[Items from a dataset]
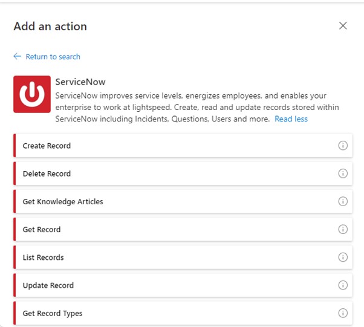The height and width of the screenshot is (327, 364).
Task: Click the Return to search link
Action: [53, 57]
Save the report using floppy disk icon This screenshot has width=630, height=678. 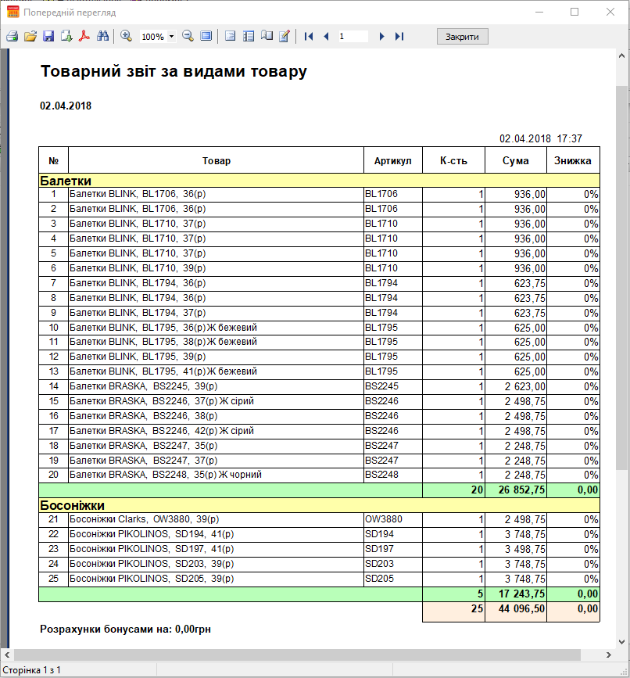(x=48, y=37)
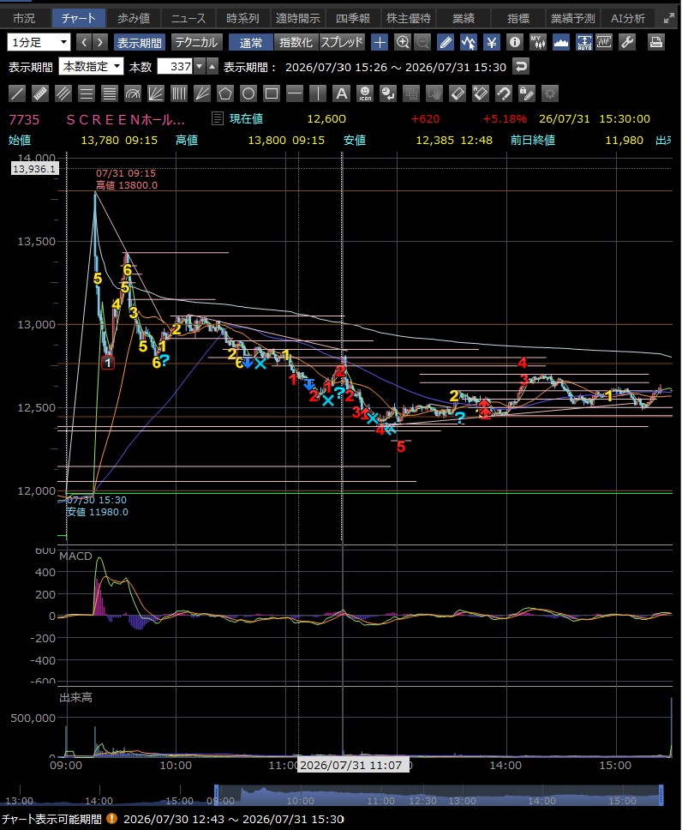Click the テクニカル button

click(x=196, y=42)
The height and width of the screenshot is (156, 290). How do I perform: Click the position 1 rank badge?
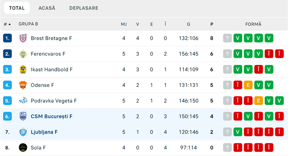(x=7, y=38)
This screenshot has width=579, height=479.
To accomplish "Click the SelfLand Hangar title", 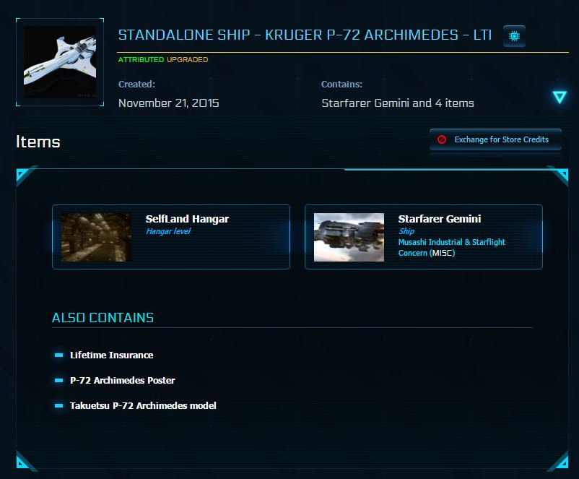I will [x=187, y=219].
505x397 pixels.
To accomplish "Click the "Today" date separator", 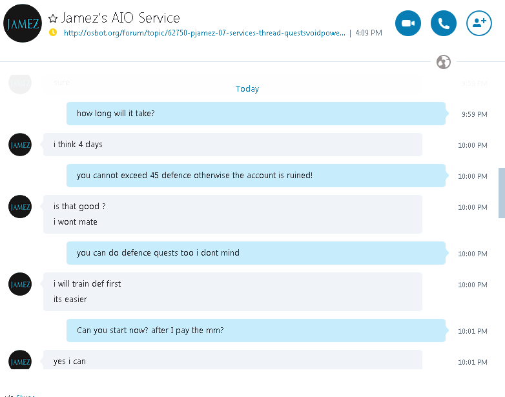I will [x=247, y=89].

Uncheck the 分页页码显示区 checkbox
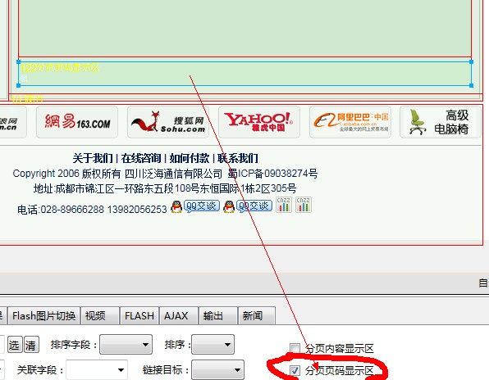[295, 370]
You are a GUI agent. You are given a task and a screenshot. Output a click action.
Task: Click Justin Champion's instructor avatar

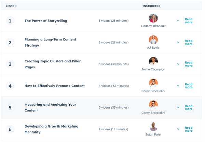click(153, 61)
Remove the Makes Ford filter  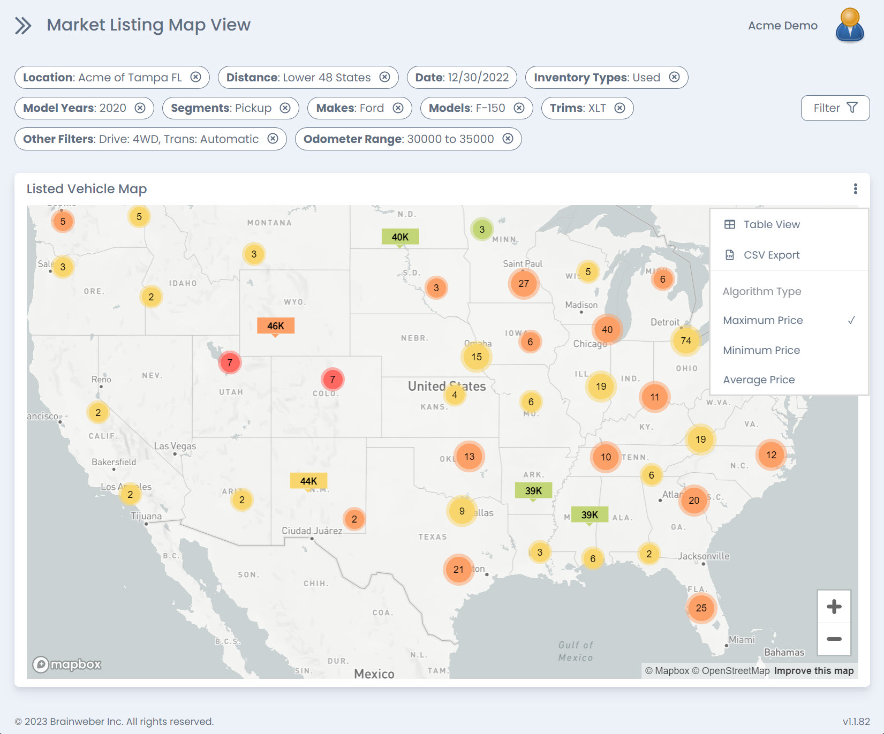398,108
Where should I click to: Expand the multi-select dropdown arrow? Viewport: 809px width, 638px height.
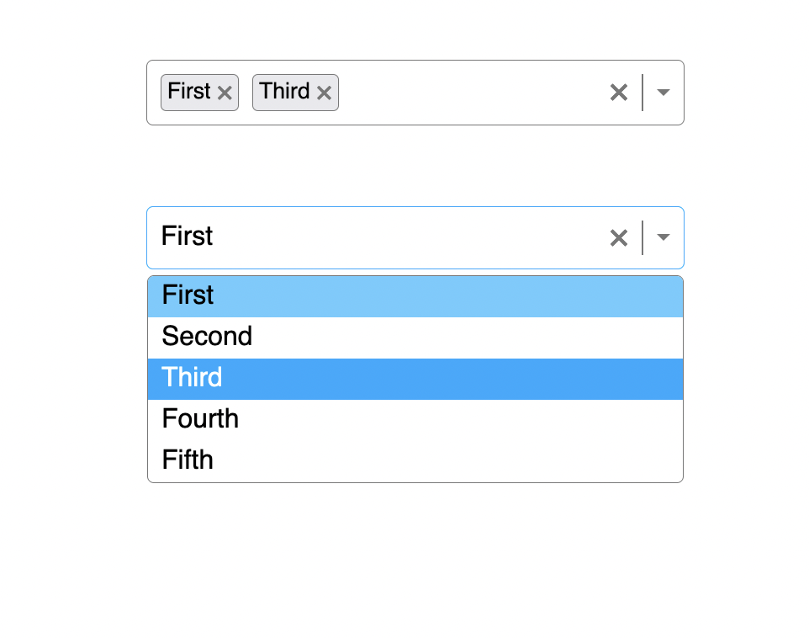tap(663, 93)
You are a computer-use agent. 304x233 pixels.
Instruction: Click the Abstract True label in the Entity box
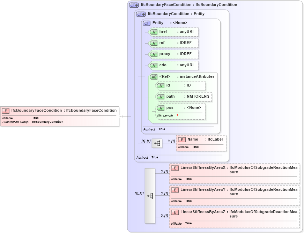(x=149, y=129)
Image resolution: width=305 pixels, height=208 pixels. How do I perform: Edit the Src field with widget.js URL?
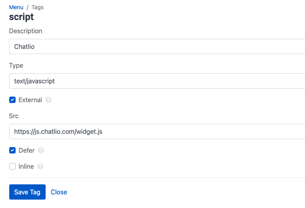click(157, 131)
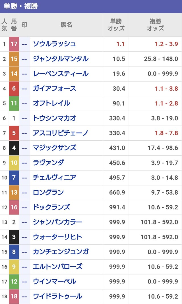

ACTIVITY
Determine how many lines of the data contain the word "agent", and reply with that number only.

RESPONSE
2